◆ Selected excerpt:
PACU Emergencies: MH, LAST, Aspiration, and Deterioration
Key Takeaways
- Malignant hyperthermia clues include rising ETCO2, tachycardia, muscle rigidity, acidosis, hyperkalemia, and later hyperthermia after trigger exposure.
- LAST can begin with neurologic symptoms such as tinnitus, metallic taste, circumoral numbness, agitation, or seizure before cardiovascular collapse.
- Aspiration requires immediate airway positioning, suction, oxygenation and ventilation support, and escalation for persistent hypoxemia or bronchospasm.
- Deterioration is a pattern: changing mentation, oxygen requirement, perfusion, rhythm, drainage, urine output, and temperature should be trended together.
- High-risk PACU answers pair first action with escalation: call for help, activate the protocol, prepare emergency medications, and communicate concise findings.

◆ Extracted entries:
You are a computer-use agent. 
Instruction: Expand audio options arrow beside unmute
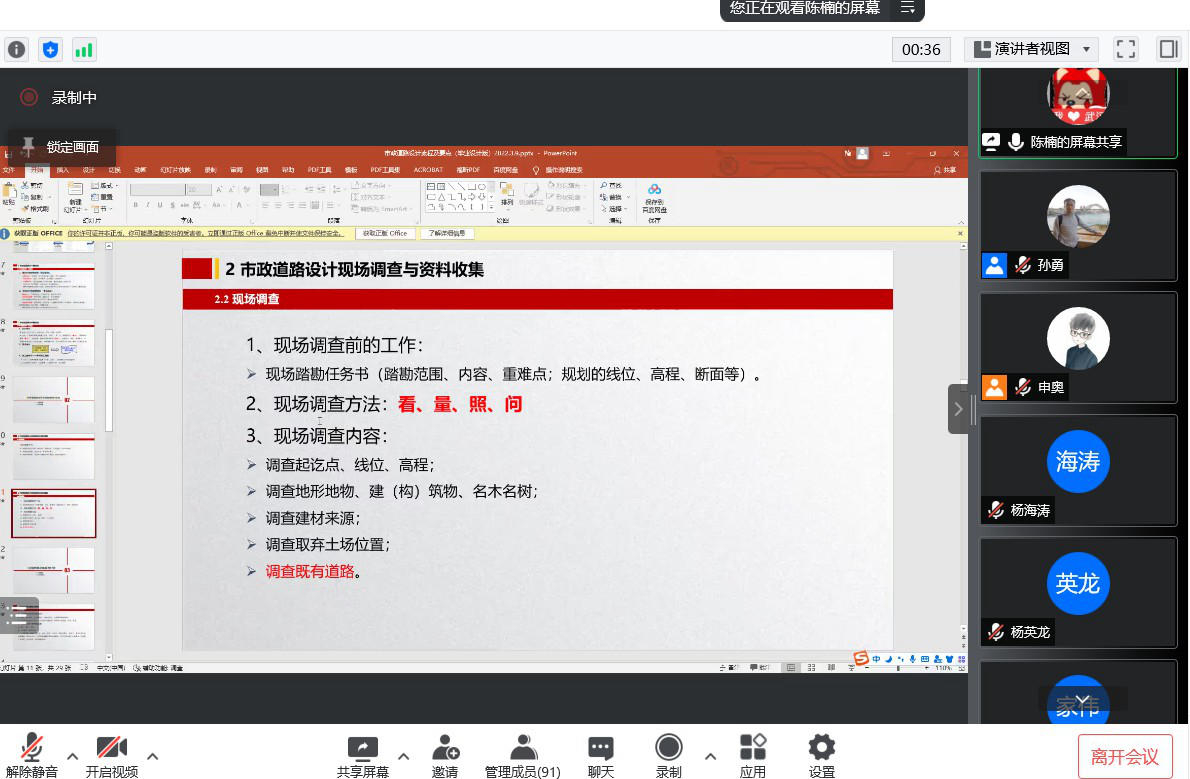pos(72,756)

* * *

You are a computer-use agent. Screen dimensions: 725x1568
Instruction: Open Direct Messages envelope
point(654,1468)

◆ Questions:
• 1. Answer these questions using the PACU emergencies text:
(a) Which neurologic symptoms does it say can appear with LAST before cardiovascular collapse?
(b) Which clue of malignant hyperthermia does it describe as coming later?
(c) Which four escalation steps does it list?
• 2. Carry on the PACU emergencies text, picking up after its final takeaway.

◆ Responses:
• 1.
(a) Tinnitus, metallic taste, circumoral numbness, agitation, or seizure.
(b) Hyperthermia.
(c) Call for help, activate the protocol, prepare emergency medications, and communicate concise findings.

• 2.
Malignant Hyperthermia Pattern
Malignant hyperthermia (MH) is a hypermetabolic crisis associated with susceptible patients exposed to triggering agents such as volatile anesthetics or succinylcholine. Hyperthermia may be late, so do not wait for a high temperature. Earlier clues include unexplained rising end-tidal carbon dioxide, tachycardia, generalized or masseter rigidity, acidosis, hyperkalemia, dysrhythmias, cola-colored urine, and rapid temperature rise.
The first response is crisis activation. Call for help, notify anesthesia and the surgeon, obtain the MH cart, deliver high-flow 100% oxygen and hyperventilation as directed, prepare dantrolene, initiate active cooling when indicated, and support labs and monitoring for acidosis, potassium, renal injury, and coagulation problems. Stop cooling when directed to avoid overshoot hypothermia.
LAST Pattern
Local anesthetic systemic toxicity (LAST) may follow regional blocks, wound infiltration, or local anesthetic infusions. Early neurologic findings can include circumoral numbness, metallic taste, tinnitus, dizziness, agitation, confusion, tremor, or seizure. Cardiovascular toxicity may include hypotension, conduction delay, ventricular dysrhythmias, or arrest.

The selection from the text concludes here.